Are there any other optimization techniques that I should have a look at?
I'm not sure what follows is what you want - I'm fairly sure it's not what you had in mind - but if it sounds reasonable you might try it out.
Because the distance is simply at most d, and can be anything less than that, it seems at first blush like a greedy algorithm should work here. Always place the next line(s) so that (1) as few as possible are needed and (2) they are as far away from existing lines as possible.
Assume you have an optimal algorithm for this problem, and it places the next line(s) at distance a <= d from the last line. Say it places b lines. Our greedy algorithm will definitely place no more than b lines (since the first criterion is to place as few as possible), and if it places b lines it will place them at distance c with a <= c <= d, since it then places the lines as far as possible.
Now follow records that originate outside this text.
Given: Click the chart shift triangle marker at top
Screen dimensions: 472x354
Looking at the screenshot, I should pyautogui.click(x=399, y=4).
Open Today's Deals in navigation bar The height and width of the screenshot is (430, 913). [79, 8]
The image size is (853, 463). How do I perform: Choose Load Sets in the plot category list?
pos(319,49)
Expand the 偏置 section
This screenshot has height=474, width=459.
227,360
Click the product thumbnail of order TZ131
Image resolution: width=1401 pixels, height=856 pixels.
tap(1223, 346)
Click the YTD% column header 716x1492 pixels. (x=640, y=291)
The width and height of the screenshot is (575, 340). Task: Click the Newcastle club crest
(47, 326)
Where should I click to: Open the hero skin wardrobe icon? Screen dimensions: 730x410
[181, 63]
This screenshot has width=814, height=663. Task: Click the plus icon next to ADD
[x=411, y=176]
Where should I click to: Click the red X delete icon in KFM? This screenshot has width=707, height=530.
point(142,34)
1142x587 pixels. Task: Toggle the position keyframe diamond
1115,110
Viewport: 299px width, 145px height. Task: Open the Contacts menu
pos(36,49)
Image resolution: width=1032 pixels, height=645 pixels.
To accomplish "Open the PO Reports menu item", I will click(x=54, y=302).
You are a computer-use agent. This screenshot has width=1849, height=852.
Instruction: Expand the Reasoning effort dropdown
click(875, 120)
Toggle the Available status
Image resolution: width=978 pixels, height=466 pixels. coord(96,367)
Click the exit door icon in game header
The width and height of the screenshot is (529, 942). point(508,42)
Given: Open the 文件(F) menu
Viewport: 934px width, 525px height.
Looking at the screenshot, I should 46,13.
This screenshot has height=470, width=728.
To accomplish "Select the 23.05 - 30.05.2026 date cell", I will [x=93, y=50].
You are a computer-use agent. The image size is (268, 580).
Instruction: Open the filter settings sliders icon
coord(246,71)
If the greedy algorithm did not do what the optimal algorithm did, it differed in one of the following ways:
It placed the same or fewer lines farther away. Suppose the optimal algorithm had gone on to place b' lines at distance a' away at the next step. Then these lines would be at distance a+a' and there would be b+b' lines in total. But the greedy algorithm can mimic the optimal algorithm in this case by placing b' lines at displacement a+a' by choosing c' = (a+a') - c. Since c > a and a' < d, c' < d and this is a legal placement.
It placed fewer lines closer together. This case is actually problematic. It is possible that this places k unnecessary lines, if any placement requires at least k lines and the farthest ones require more, and the arrangement of holes is chosen so that (e.g.) the distance it spans is a multiple of d.
So the greedy algorithm turns out not to work in case 2. However, it does in other cases. In particular, our observation in the first case is very useful: for any two placements (distance, lines) and (distance', lines'), if distance >= distance' and lines <= lines', the first placement is always to be preferred. This suggests the following algorithm:
PlaceLines(start, stop)
// if we are close enough to the other edge,
// don't place any more lines.
if start + d >= stop then return ([], 0)
// see how many lines we can place at distance
// d from the last placed lines. no need to
// ever place more lines than this
nmax = min_lines_at_distance(start + d)
// see how that selection pans out by recursively
// seeing how line placement works after choosing
// nmax lines at distance d from the last lines.
optimal = PlaceLines(start + d, stop)
optimal[0] = [d] . optimal[0]
optimal[1] = nmax + optimal[1]
// we only need to try fewer lines, never more
for n = 1 to nmax do
// find the max displacement a from the last placed
// lines where we can place n lines.
a = max_distance_for_lines(start, stop, n)
if a is undefined then continue
// see how that choice pans out by placing
// the rest of the lines
candidate = PlaceLines(start + a, stop)
candidate[0] = [a] . candidate[0]
candidate[1] = n + candidate[1]
// replace the last best placement with the
// one we just tried, if it turned out to be
// better than the last
if candidate[1] < optimal[1] then
optimal = candidate
// return the best placement we found
return optimal
This can be improved by memoization by putting results (seq, lines) into a cache indexed by (start, stop). That way, we can recognize when we are trying to compute assignments that may already have been evaluated. I would expect that we'd have this case a lot, regardless of whether you use a coarse or a fine discretization for problem instances.
I don't get into details about how max_lines_at_distance and max_distance_for_lines functions might work, but maybe a word on these.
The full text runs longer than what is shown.